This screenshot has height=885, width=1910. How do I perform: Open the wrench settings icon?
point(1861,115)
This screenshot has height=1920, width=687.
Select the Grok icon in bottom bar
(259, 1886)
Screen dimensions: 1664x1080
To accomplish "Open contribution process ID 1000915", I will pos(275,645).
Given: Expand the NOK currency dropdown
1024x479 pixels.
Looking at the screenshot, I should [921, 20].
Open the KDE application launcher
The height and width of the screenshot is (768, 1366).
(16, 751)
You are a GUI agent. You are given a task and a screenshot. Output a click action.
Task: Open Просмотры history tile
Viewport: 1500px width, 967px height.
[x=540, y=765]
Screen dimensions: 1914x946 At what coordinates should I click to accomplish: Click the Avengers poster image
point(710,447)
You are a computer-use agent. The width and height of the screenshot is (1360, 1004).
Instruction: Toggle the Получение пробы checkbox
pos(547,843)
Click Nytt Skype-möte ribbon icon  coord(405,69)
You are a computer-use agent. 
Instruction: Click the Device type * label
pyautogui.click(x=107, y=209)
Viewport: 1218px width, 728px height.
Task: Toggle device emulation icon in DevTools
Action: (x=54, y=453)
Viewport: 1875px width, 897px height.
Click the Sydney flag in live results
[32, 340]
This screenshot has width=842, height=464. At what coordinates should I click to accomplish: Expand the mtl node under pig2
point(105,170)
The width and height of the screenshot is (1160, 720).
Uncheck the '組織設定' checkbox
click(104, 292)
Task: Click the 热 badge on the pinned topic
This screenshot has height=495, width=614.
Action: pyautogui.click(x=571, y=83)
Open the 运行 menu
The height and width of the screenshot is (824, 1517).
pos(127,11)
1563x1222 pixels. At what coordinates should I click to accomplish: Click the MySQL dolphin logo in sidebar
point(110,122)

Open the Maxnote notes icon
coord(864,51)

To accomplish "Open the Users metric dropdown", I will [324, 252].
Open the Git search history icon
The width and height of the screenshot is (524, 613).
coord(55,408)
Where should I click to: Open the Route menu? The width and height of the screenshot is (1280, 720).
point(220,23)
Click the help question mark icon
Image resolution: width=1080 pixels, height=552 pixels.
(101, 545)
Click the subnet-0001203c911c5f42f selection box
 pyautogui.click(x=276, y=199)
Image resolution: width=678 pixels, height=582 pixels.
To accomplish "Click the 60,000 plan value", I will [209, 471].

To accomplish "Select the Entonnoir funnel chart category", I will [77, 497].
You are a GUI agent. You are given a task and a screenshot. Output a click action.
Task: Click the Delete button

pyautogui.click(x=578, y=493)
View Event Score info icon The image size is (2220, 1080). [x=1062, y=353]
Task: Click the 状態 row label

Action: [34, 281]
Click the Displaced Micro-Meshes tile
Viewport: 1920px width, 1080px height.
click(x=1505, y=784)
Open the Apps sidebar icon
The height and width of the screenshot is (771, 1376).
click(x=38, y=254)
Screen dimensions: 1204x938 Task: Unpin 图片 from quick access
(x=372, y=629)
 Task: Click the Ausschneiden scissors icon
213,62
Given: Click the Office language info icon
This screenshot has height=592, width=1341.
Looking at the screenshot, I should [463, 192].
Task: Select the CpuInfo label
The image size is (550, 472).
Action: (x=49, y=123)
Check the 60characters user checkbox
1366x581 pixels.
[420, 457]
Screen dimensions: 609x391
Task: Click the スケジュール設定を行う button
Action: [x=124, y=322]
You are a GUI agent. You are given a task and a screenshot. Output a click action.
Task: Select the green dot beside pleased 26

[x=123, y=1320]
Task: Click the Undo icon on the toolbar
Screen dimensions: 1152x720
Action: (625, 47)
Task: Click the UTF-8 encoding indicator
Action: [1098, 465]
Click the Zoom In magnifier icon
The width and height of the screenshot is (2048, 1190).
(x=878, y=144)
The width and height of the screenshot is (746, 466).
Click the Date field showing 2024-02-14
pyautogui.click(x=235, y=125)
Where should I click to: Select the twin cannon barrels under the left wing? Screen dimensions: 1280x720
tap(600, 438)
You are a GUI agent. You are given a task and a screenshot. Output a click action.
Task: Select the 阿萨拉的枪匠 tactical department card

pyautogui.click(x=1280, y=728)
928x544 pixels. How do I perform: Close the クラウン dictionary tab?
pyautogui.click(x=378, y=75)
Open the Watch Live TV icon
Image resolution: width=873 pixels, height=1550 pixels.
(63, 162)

■ ACTIVITY ■
Print out the data exactly once more.

■ RESPONSE TO THE TASK ■
This screenshot has height=885, width=1910. How do I perform: Open the wrench settings icon?
point(1861,115)
This screenshot has height=1920, width=687.
Select the Grok icon in bottom bar
(259, 1886)
Screen dimensions: 1664x1080
To accomplish "Open contribution process ID 1000915", I will pos(275,645).
Given: Expand the NOK currency dropdown
1024x479 pixels.
Looking at the screenshot, I should [921, 20].
Open the KDE application launcher
The height and width of the screenshot is (768, 1366).
(16, 751)
You are a GUI agent. You are given a task and a screenshot. Output a click action.
Task: Open Просмотры history tile
Viewport: 1500px width, 967px height.
[x=540, y=765]
Screen dimensions: 1914x946 At what coordinates should I click to accomplish: Click the Avengers poster image
point(710,447)
You are a computer-use agent. The width and height of the screenshot is (1360, 1004).
Instruction: Toggle the Получение пробы checkbox
pos(547,843)
Click Nytt Skype-möte ribbon icon  coord(405,69)
You are a computer-use agent. 
Instruction: Click the Device type * label
pyautogui.click(x=107, y=209)
Viewport: 1218px width, 728px height.
Task: Toggle device emulation icon in DevTools
Action: (x=54, y=453)
Viewport: 1875px width, 897px height.
Click the Sydney flag in live results
[32, 340]
This screenshot has width=842, height=464. At what coordinates should I click to accomplish: Expand the mtl node under pig2
point(105,170)
The width and height of the screenshot is (1160, 720).
Uncheck the '組織設定' checkbox
click(104, 292)
Task: Click the 热 badge on the pinned topic
This screenshot has height=495, width=614.
Action: pyautogui.click(x=571, y=83)
Open the 运行 menu
The height and width of the screenshot is (824, 1517).
pos(127,11)
1563x1222 pixels. At what coordinates should I click to accomplish: Click the MySQL dolphin logo in sidebar
point(110,122)

Open the Maxnote notes icon
coord(864,51)

To accomplish "Open the Users metric dropdown", I will [324, 252].
Open the Git search history icon
The width and height of the screenshot is (524, 613).
coord(55,408)
Where should I click to: Open the Route menu? The width and height of the screenshot is (1280, 720).
point(220,23)
Click the help question mark icon
Image resolution: width=1080 pixels, height=552 pixels.
(101, 545)
Click the subnet-0001203c911c5f42f selection box
 pyautogui.click(x=276, y=199)
Image resolution: width=678 pixels, height=582 pixels.
To accomplish "Click the 60,000 plan value", I will [209, 471].

To accomplish "Select the Entonnoir funnel chart category", I will [77, 497].
You are a GUI agent. You are given a task and a screenshot. Output a click action.
Task: Click the Delete button

pyautogui.click(x=578, y=493)
View Event Score info icon The image size is (2220, 1080). [x=1062, y=353]
Task: Click the 状態 row label

Action: [34, 281]
Click the Displaced Micro-Meshes tile
Viewport: 1920px width, 1080px height.
click(x=1505, y=784)
Open the Apps sidebar icon
The height and width of the screenshot is (771, 1376).
click(x=38, y=254)
Screen dimensions: 1204x938 Task: Unpin 图片 from quick access
(x=372, y=629)
 Task: Click the Ausschneiden scissors icon
213,62
Given: Click the Office language info icon
This screenshot has height=592, width=1341.
Looking at the screenshot, I should [463, 192].
Task: Select the CpuInfo label
The image size is (550, 472).
Action: (x=49, y=123)
Check the 60characters user checkbox
1366x581 pixels.
[420, 457]
Screen dimensions: 609x391
Task: Click the スケジュール設定を行う button
Action: [x=124, y=322]
You are a GUI agent. You are given a task and a screenshot. Output a click action.
Task: Select the green dot beside pleased 26

[x=123, y=1320]
Task: Click the Undo icon on the toolbar
Screen dimensions: 1152x720
Action: (625, 47)
Task: Click the UTF-8 encoding indicator
Action: [1098, 465]
Click the Zoom In magnifier icon
The width and height of the screenshot is (2048, 1190).
(x=878, y=144)
The width and height of the screenshot is (746, 466).
Click the Date field showing 2024-02-14
pyautogui.click(x=235, y=125)
Where should I click to: Select the twin cannon barrels under the left wing? Screen dimensions: 1280x720
tap(600, 438)
You are a GUI agent. You are given a task and a screenshot. Output a click action.
Task: Select the 阿萨拉的枪匠 tactical department card

pyautogui.click(x=1280, y=728)
928x544 pixels. How do I perform: Close the クラウン dictionary tab?
pyautogui.click(x=378, y=75)
Open the Watch Live TV icon
Image resolution: width=873 pixels, height=1550 pixels.
(63, 162)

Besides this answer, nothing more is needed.